The Hill has an interesting story detailing significant developments already, including an important comparison between two dueling ads from the Trump and DeSantis campaigns:

After DeSantis announced his campaign during a Twitter Spaces conversation with company CEO Elon Musk, Trump posted a deepfake video — which is a digital representation made from AI that fabricates realistic-looking images and sounds — parodying the announcement on Truth Social. Donald Trump Jr. posted a deepfake video of DeSantis edited into a scene from the television show “The Office,” and the former president has shared AI images of himself.

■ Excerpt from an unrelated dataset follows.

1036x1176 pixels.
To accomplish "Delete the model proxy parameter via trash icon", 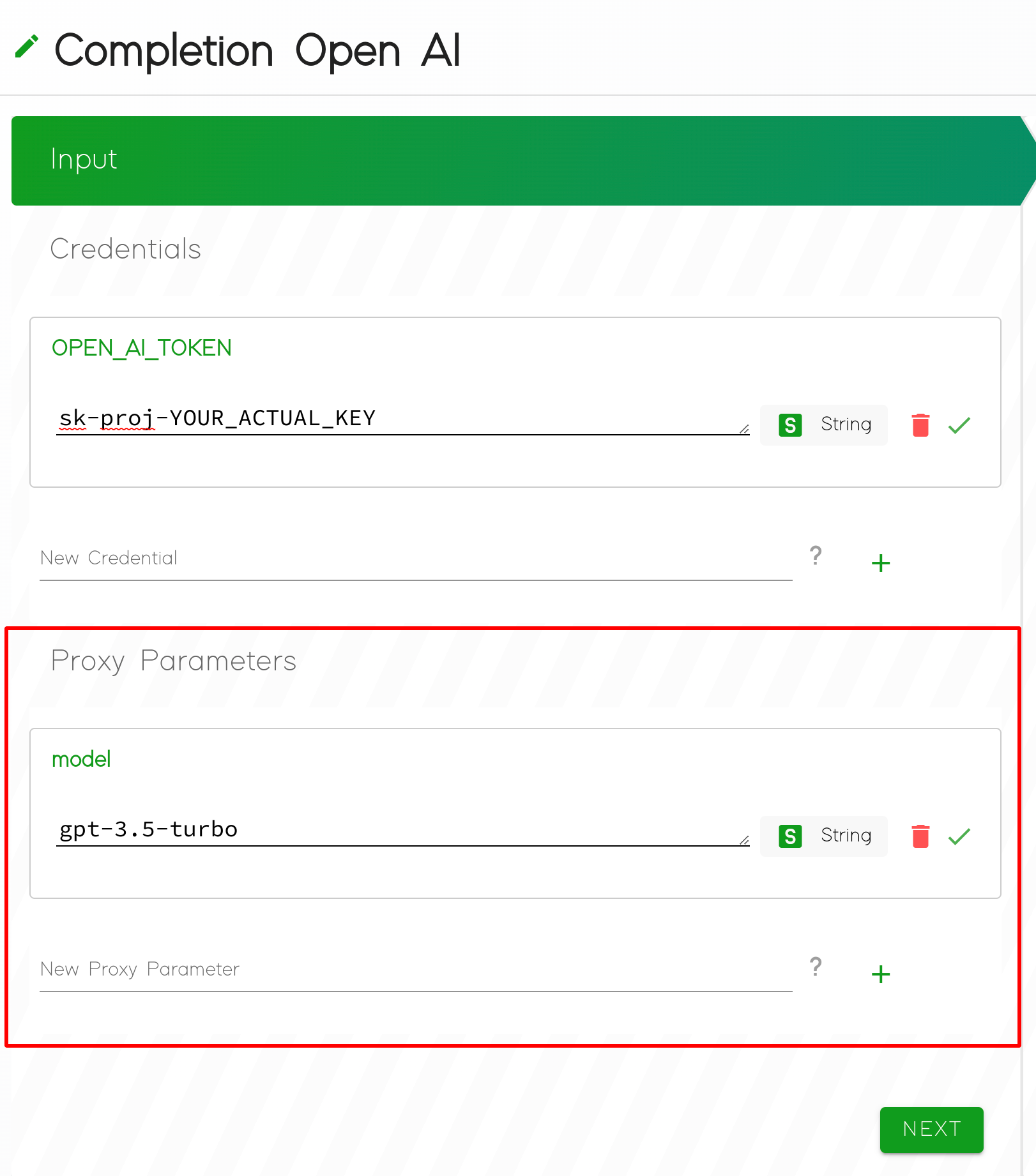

Last week, DeSantis’s campaign released an ad that used seemingly AI-produced images of Trump embracing Anthony Fauci, the former director of the National Institute of Allergy and Infectious Diseases.” 

From these descriptions, I agree with the assessment that the DeSantis ad against Trump crosses a line that the Trump parody of DeSantis does not:

Critics noted that DeSantis’s use of the generated photo of Trump and Fauci was deceptive because the video does not disclose the use of AI technology.

“Using AI to create an ominous background or strange pictures, that’s not categorically different than what advertising has long been,” said Robert Weissman, president of the progressive consumer rights advocacy group Public Citizen. “It doesn’t involve any deception of voters.”

“[The DeSantis ad] is fundamentally deceptive,” he said. “That’s the big worry that voters will be tricked into believing things are true that are not.”

Insofar as the DeSantis ad deliberately fabricates a counterfeit episode of Trump embracing Fauci that never happened, passing it off as a real photo of an actual event, I don’t believe the ad is protected by the First Amendment under New York Times v. Sullivan and related cases. If the ad is defamatory against Trump, as it well might be given Fauci’s reputation among Republican primary voters, I would think Trump plausibly might have an actionable defamation case against the DeSantis campaign with the possibility of punitive damages.

To the extent that the DeSantis campaign believes the Court’s decision in Alvarez (the stolen valor case) gives complete First Amendment protection to any knowing falsehood, I think that’s a mistake. Depending upon how a statute is written (it needs to be narrowly tailored, etc.), a deliberately counterfeit photo or video pretending to be real could be subject to criminal prosecution in addition to civil defamation liability.

UPDATES: (1) POLITICO also has a story on this topic that discusses the DeSantis ad. (2) On the application of the First Amendment to the specific problem of “counterfeit campaign speech,” see Rebecca Green’s important law review article addressing this topic.